**_pySpark Basics: Pivoting Data_**

_by Jeff Levy (jlevy@urban.org)_

_Last Updated: 20 June 2016, Spark v1.6.1_

_Abstract: This guide will illustrate how to reshape (pivot) data._

***

A few initial setup items:  First we test that the spark context was successfully created during bootstrap and is available in the global namespace as 'sc'.  After that we create the SQL context necessary for working with a dataframe (panel data).

In [1]:
try:
    sc
except NameError:
    raise Exception('Spark context not created.')

In [2]:
from pyspark.sql import SQLContext
sqlContext = SQLContext(sc)

Then we create a toy dataframe to work with:

In [4]:
from pyspark.sql import Row

row = Row('state', 'industry', 'hq', 'jobs')

df = sc.parallelize([
    row('MI', 'auto', 'domestic', 716),
    row('MI', 'auto', 'foreign', 123),
    row('MI', 'auto', 'domestic', 1340),
    row('MI', 'retail', 'foreign', 12),
    row('MI', 'retail', 'foreign', 33),
    row('OH', 'auto', 'domestic', 349),
    row('OH', 'auto', 'foreign', 101),
    row('OH', 'auto', 'foreign', 77),
    row('OH', 'retail', 'domestic', 45),
    row('OH', 'retail', 'foreign', 12)
    ]).toDF()

In [17]:
df.show()

+-----+--------+--------+----+
|state|industry|      hq|jobs|
+-----+--------+--------+----+
|   MI|    auto|domestic| 716|
|   MI|    auto| foreign| 123|
|   MI|    auto|domestic|1340|
|   MI|  retail| foreign|  12|
|   MI|  retail| foreign|  33|
|   OH|    auto|domestic| 349|
|   OH|    auto| foreign| 101|
|   OH|    auto| foreign|  77|
|   OH|  retail|domestic|  45|
|   OH|  retail| foreign|  12|
+-----+--------+--------+----+



Pivot operations must always be preceeded by a groupBy operation.  In our first case we will simply pivot to show domestic versus foreign jobs in each of our two states:

In [23]:
df_pivot1 = df.groupby('state').pivot('hq', values=['domestic', 'foreign']).sum('jobs')

In [24]:
df_pivot1.show()

+-----+--------+-------+
|state|domestic|foreign|
+-----+--------+-------+
|   OH|     394|    190|
|   MI|    2056|    168|
+-----+--------+-------+



Note that the `values=['domestic', 'foreign']` part of the pivot method is optional.  If we don't supply a list then pySpark will attempt to infer the values, but naturally that requires more processing than if we specify it up front.  As your datasets get larger and larger this sort of help becomes more and more important.

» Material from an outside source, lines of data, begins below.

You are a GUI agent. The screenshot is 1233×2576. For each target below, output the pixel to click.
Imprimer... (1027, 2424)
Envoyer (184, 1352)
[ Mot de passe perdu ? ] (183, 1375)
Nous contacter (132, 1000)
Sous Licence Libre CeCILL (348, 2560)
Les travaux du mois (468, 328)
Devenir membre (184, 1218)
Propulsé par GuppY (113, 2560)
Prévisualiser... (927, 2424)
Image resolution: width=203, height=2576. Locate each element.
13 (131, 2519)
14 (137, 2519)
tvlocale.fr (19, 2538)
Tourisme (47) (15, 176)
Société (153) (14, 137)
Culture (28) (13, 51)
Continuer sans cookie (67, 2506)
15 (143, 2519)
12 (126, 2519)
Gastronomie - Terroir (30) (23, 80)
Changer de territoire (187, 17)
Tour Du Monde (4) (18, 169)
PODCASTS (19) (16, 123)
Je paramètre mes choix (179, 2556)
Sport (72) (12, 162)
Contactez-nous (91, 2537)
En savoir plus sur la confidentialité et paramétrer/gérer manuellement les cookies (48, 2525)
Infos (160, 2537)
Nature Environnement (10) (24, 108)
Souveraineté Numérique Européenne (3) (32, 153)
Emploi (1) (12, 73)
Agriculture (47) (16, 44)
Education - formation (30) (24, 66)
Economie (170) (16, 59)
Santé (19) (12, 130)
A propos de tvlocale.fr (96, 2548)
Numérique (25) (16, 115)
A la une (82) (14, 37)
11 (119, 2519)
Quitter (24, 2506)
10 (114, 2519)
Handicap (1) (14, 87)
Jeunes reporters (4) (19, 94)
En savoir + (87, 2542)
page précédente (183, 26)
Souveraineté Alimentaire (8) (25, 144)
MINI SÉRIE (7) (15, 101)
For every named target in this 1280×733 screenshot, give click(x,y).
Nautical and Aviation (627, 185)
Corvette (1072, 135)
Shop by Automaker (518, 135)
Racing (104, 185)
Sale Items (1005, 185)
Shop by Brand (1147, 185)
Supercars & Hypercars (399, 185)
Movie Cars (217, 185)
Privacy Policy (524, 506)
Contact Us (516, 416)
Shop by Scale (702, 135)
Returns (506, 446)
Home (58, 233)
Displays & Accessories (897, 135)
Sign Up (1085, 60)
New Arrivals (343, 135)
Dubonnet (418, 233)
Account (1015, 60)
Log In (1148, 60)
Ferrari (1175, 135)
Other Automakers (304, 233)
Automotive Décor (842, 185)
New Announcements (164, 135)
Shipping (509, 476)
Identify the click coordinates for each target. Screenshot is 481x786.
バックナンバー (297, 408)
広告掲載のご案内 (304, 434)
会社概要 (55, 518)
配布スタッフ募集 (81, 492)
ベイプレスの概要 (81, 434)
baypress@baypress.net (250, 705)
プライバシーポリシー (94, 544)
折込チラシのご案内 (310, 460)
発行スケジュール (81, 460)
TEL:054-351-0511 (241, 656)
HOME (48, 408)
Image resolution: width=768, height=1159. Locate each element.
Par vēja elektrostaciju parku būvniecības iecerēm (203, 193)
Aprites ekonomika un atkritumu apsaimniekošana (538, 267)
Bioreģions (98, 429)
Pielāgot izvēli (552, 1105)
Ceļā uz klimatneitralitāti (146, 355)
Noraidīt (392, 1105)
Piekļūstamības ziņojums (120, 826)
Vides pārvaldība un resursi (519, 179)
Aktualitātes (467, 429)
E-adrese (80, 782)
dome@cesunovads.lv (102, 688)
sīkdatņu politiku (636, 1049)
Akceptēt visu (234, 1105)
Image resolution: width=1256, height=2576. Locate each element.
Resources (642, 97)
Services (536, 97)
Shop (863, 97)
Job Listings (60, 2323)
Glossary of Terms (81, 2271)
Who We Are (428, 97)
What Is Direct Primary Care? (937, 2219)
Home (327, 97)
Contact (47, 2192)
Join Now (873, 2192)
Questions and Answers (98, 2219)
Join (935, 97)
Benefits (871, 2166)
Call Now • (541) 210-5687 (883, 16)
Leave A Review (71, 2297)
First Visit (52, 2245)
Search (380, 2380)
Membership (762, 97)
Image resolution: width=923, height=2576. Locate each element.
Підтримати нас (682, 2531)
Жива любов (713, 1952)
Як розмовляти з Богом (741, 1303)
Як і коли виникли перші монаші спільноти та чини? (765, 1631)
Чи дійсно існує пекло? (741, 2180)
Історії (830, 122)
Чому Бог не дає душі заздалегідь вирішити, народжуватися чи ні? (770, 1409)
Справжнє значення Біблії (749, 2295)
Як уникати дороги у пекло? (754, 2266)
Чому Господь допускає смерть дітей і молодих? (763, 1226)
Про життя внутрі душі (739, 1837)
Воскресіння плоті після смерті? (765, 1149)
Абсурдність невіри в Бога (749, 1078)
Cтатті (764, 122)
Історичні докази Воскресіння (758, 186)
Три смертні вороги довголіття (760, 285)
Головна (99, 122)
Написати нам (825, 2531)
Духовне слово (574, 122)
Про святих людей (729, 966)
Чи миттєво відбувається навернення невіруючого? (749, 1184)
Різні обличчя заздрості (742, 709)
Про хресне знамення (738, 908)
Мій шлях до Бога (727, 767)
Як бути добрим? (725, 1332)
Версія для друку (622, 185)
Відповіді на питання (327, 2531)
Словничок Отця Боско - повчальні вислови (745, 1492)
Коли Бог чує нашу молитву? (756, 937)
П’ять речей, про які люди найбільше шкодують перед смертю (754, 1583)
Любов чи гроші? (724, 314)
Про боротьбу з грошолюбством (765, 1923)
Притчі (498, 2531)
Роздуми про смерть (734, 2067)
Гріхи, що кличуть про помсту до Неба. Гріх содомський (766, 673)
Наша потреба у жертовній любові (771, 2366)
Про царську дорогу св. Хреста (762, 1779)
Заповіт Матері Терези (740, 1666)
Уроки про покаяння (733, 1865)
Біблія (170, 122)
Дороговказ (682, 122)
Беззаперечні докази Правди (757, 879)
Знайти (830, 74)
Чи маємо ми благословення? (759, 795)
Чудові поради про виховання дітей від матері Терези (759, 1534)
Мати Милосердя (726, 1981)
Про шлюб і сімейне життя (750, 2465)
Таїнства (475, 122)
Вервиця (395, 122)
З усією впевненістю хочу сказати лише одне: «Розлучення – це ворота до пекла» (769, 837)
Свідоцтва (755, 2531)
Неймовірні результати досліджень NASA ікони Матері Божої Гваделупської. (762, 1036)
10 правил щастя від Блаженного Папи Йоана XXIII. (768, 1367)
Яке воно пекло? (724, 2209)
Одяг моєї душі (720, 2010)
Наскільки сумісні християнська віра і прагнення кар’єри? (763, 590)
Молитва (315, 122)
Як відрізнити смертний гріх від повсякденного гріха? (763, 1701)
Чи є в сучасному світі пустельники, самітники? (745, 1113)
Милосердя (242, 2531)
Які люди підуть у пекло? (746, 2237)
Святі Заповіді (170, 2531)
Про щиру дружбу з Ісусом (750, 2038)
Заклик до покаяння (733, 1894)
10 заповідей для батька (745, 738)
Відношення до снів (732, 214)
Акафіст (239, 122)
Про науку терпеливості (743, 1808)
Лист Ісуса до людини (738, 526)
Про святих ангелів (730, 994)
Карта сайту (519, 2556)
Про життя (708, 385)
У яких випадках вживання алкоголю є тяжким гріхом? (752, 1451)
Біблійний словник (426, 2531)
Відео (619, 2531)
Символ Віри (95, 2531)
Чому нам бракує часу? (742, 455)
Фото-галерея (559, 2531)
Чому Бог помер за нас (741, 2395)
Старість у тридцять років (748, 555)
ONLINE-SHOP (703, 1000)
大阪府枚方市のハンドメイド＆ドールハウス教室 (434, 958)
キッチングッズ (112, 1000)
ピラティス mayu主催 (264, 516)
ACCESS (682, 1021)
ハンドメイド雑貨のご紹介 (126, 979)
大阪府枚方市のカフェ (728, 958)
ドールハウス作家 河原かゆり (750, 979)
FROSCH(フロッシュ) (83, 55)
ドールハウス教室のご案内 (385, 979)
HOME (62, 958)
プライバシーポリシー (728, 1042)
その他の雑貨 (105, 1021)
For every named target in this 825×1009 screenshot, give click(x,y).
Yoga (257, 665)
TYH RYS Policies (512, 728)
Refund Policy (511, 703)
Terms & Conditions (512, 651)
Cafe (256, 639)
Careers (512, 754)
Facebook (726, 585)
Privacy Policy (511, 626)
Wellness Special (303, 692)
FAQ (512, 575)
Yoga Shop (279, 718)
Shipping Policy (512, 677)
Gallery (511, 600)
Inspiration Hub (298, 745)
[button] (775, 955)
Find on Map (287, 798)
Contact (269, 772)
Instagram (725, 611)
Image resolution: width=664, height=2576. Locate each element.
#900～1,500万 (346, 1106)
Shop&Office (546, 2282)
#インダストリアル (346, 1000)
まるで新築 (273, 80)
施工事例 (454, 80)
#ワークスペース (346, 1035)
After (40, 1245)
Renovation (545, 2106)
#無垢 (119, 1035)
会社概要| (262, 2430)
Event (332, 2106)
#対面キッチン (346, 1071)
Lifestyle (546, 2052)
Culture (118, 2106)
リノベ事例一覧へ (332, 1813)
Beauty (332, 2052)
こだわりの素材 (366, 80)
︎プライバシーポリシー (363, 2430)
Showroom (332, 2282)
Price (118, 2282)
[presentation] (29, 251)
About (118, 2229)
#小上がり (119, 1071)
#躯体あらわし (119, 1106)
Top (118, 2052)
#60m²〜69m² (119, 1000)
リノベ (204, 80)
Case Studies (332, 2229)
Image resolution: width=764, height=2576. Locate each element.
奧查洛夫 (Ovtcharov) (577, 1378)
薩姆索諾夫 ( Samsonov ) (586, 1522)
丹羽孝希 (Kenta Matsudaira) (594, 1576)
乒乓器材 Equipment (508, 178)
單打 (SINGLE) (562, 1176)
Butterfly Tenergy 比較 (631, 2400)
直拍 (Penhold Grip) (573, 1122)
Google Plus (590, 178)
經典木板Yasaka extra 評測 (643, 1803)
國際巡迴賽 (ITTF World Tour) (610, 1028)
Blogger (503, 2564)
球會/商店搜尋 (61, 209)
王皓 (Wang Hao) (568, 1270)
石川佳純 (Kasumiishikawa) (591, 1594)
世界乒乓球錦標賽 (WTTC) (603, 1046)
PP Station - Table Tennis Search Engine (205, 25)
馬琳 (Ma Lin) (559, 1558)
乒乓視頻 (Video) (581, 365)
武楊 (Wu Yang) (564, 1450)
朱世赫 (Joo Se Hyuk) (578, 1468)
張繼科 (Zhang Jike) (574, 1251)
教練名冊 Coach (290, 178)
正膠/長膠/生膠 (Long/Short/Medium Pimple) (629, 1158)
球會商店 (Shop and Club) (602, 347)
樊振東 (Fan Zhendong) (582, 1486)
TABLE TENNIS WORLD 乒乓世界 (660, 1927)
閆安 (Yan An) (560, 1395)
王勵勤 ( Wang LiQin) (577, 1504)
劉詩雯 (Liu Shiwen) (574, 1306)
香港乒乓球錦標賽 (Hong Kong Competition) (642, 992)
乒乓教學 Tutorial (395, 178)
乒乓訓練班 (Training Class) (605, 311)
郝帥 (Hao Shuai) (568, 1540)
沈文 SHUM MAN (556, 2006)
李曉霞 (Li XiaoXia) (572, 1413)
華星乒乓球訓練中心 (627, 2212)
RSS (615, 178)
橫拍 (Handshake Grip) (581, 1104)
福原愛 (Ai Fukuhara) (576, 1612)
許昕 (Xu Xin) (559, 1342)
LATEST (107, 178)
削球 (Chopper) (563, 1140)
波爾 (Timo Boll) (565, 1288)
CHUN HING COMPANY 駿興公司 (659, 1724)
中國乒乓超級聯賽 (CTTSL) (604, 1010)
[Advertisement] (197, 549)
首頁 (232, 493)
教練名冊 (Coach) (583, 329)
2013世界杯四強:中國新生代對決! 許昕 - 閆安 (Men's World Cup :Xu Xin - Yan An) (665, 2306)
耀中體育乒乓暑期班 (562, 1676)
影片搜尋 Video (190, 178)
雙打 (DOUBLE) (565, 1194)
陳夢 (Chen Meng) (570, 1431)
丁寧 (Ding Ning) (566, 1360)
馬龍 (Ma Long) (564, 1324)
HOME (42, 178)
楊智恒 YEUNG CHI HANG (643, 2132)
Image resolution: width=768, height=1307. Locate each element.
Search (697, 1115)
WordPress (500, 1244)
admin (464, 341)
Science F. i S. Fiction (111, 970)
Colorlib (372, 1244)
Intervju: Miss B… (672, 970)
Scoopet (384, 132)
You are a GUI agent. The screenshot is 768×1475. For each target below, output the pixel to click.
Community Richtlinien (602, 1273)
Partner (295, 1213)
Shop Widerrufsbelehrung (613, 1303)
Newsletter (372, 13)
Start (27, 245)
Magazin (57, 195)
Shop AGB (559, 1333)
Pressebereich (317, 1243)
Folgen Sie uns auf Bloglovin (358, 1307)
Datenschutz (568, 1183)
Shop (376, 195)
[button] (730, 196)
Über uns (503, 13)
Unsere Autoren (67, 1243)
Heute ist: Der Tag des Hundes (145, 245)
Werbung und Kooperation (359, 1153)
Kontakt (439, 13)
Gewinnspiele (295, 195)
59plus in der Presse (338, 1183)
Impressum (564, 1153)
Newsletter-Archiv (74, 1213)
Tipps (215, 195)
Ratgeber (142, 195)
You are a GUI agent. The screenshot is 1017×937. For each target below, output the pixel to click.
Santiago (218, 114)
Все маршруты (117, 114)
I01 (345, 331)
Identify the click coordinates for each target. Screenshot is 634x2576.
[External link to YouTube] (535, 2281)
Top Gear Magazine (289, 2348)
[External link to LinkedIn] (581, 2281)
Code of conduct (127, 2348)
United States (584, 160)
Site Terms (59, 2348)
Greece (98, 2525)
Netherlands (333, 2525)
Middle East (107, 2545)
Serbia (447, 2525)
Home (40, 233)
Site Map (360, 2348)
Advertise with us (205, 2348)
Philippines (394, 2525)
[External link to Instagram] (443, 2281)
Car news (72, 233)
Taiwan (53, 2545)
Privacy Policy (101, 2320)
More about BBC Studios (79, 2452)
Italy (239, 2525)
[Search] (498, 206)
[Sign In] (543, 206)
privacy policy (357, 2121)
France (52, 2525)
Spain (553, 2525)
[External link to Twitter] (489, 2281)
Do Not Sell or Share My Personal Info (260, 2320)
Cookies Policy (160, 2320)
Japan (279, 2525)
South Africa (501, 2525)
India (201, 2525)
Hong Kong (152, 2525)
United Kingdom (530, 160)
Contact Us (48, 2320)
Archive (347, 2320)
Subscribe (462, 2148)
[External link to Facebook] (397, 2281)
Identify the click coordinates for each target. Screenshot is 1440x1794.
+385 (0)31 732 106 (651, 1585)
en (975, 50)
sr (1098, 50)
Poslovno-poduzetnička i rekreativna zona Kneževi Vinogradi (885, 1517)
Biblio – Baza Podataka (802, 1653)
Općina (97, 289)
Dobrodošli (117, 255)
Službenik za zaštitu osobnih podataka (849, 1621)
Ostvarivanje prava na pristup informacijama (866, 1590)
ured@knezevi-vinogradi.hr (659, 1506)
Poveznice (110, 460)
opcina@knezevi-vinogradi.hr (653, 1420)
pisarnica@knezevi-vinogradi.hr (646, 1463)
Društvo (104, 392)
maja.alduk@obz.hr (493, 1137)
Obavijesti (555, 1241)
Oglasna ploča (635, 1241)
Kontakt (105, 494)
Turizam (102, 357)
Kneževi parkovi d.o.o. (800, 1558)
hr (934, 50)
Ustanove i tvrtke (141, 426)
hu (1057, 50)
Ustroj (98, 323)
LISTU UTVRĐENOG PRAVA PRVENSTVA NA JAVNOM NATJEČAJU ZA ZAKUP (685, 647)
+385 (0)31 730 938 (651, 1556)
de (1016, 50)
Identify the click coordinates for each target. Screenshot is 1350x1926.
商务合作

Here's another example, this time pivoting by both `state` and by `industry`:

In [15]:
df_pivot = df.groupBy('state', 'industry').pivot('hq', values=['domestic', 'foreign']).sum('jobs')

In [16]:
df_pivot.show()

+-----+--------+--------+-------+
|state|industry|domestic|foreign|
+-----+--------+--------+-------+
|   MI|    auto|    2056|    123|
|   OH|  retail|      45|     12|
|   OH|    auto|     349|    178|
|   MI|  retail|    null|     45|
+-----+--------+--------+-------+



The `sum` method at the end can be replaced as necessary, for example with `avg`.